I obliged the man to crop me as close behind as though I were a convict, but to leave me enough in front to part my hair on one side. He did as I bid him, but when I came to part my hair I found it stubborn; the old parting down the middle would insist on showing; so I told him to crop me close that the hair might bristle on end.

When he had done so, I scarcely knew myself. The man looked at the hair he had cut off and asked what I wished to do with it.

‘I don’t know,’ said I, putting on my hat.

‘I’ll give you a guinea for it, miss, and throw in the job of cutting it.’

‘It is beautiful hair and worth three times what you offer; but you shall have it for a guinea, nevertheless.’

He paid me the money, and I left the shop. When I got to my lodgings, I locked the door, dressed myself in the boy’s clothes I had brought with me from Stepney, put on my cap, and then stood upon the table that I might see my full length in the chimney-glass. I was perfectly satisfied with the appearance I made. I looked just a hearty, strapping young lad of seventeen, out and away more manly to the eye than the saucy boy who had kissed his hand to me. I sprang on to the floor, and for a long while practised the paces of a man, striding round the room and stretching my legs, and whilst I walked I told over a few things I might require when I should be hidden under the forecastle of the convict ship, and paused at the table from time to time to note down the articles.

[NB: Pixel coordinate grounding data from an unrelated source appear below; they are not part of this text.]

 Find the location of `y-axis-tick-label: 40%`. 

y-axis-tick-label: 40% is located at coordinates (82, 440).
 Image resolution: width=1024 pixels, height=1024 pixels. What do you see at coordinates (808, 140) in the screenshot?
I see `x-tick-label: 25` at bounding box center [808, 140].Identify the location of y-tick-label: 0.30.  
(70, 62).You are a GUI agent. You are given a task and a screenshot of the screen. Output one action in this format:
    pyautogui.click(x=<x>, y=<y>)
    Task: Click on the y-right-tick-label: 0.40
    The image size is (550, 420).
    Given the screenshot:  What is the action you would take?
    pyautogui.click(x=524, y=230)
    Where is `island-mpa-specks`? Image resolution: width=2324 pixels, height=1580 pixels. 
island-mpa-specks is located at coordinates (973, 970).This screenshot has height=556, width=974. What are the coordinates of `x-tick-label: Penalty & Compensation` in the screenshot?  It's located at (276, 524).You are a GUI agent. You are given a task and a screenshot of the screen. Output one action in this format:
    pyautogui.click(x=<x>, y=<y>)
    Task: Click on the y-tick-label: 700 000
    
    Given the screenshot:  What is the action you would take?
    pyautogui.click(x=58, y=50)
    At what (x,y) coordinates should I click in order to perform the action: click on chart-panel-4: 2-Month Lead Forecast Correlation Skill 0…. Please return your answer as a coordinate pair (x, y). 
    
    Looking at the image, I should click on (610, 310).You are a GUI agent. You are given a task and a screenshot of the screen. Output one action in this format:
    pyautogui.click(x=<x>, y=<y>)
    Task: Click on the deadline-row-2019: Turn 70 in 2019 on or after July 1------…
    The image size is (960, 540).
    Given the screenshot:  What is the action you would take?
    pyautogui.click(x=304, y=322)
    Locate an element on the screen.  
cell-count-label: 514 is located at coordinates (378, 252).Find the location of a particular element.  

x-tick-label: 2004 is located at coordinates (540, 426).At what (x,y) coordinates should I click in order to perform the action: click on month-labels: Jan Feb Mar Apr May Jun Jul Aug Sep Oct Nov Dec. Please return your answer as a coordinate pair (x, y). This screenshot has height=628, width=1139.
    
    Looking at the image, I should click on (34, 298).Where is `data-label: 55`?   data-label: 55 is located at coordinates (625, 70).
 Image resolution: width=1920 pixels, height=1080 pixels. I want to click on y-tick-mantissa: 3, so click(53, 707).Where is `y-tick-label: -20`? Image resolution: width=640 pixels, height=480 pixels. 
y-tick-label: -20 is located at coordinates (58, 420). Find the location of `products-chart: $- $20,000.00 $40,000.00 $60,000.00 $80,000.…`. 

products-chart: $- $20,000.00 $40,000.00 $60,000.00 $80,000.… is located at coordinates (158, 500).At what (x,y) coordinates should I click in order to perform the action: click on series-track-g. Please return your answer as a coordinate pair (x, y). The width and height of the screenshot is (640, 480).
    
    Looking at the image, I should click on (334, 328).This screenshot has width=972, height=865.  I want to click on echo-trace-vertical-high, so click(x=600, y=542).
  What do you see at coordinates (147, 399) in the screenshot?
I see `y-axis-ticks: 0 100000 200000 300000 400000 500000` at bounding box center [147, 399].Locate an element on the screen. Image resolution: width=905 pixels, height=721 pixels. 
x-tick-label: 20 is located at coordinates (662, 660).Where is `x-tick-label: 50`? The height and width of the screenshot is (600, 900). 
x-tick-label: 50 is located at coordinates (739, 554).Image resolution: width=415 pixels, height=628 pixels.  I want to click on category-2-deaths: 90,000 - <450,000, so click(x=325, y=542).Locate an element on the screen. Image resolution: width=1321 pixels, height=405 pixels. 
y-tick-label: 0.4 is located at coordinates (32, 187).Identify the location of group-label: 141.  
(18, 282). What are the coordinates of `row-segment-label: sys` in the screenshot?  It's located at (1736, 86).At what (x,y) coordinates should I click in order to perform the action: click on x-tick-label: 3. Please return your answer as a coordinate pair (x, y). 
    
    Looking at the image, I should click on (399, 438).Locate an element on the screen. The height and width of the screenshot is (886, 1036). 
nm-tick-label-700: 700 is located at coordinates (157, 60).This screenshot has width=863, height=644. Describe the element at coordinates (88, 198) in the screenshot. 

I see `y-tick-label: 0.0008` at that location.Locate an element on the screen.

And, first of all, I was resolved not to lie in a black hole for a week, perhaps a fortnight, without the means of procuring a light. So I made an entry in my trifling list of wants of a parcel of small wax candles of the very finest quality, such a parcel as I could carry in my pocket without observation. I guessed that I should require a light only when I wished to eat and drink, that I might see where my food lay, and that the candles, used for a few minutes at a time and at long intervals, would last till Will released me. I also put down in my list a tinder-box and matches.

(My memory is at fault. I cannot recollect that we had the common lucifer match in 1838.)

The other items consisted of a couple of clay pipes, a clasp-knife, and a pair of strong shoes that should thicken out my feet to the look of a youth’s. These things, and the boy’s clothes I was disguised in, comprised all the luggage I intended to take.

The next day was unspeakably wretched both to body and soul. It blew hard, it was bitterly cold, and it rained incessantly, with a frequent clouding of grimy sleet. I struggled to the several shops to purchase the articles I had jotted down, and then returned to my lodgings, where I remained the rest of the day. To-morrow the Childe Harold was to haul alongside the hulk. I was to embark upon a more wild, perilous, romantic, heart-shaking undertaking than probably was ever conceived by woman since the days of the mother of all. I was banishing myself from my home, from friends, from every convenience and luxury of shore-going life within the reach of my purse. I was going to hide myself in the black and noisome hole of a convict ship, without having the least idea of what lay before me whilst I remained hidden and after I should have been discovered. I was going on a long voyage in a suit of boy’s clothes and no other wearing apparel, and should be taking my chance of being equipped by the charity of the captain out of the ship’s slop-chest, or of falling into rags, and so, perhaps, discovering my sex, unless it should be sooner detected, or unless I should find it necessary to confess it.